DATASET CONTENT:
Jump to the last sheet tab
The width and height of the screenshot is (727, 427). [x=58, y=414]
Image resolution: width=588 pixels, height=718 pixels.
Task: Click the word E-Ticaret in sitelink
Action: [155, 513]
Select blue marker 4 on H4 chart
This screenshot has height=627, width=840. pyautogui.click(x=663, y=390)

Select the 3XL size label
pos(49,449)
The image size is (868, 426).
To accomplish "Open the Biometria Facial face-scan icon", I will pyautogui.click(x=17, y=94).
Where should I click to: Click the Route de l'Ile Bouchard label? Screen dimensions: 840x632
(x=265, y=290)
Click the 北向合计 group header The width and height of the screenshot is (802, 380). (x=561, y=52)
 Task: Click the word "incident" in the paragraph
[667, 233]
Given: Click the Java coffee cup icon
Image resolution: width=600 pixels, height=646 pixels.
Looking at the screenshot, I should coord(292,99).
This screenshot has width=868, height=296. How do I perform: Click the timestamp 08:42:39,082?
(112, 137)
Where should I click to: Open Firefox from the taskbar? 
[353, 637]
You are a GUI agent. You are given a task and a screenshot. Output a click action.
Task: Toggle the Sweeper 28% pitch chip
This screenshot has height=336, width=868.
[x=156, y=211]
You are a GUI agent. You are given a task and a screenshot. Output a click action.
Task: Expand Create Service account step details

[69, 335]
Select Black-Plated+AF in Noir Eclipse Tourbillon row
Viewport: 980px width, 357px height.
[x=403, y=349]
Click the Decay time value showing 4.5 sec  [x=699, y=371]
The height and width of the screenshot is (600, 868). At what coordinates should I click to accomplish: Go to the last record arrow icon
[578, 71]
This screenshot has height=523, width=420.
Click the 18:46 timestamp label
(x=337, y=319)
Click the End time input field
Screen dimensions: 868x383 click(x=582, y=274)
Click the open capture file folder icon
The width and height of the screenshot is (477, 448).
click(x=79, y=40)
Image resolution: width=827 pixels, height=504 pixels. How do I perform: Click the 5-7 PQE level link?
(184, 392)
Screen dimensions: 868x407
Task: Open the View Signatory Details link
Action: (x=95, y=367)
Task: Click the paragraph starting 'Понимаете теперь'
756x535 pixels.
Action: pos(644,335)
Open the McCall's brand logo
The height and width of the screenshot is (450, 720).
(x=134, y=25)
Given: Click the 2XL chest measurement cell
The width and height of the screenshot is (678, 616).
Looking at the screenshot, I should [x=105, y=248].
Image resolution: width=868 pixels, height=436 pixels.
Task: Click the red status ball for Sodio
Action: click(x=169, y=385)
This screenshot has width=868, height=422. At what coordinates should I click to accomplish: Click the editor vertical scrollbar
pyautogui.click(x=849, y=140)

TASK STATEMENT: Nothing but the lines from the one with "This screenshot has width=868, height=422." through the end of the data above should be repeated, each exactly as it stands.

RESULT OF THE TASK:
This screenshot has width=868, height=422. At what coordinates should I click to accomplish: Click the editor vertical scrollbar
pyautogui.click(x=849, y=140)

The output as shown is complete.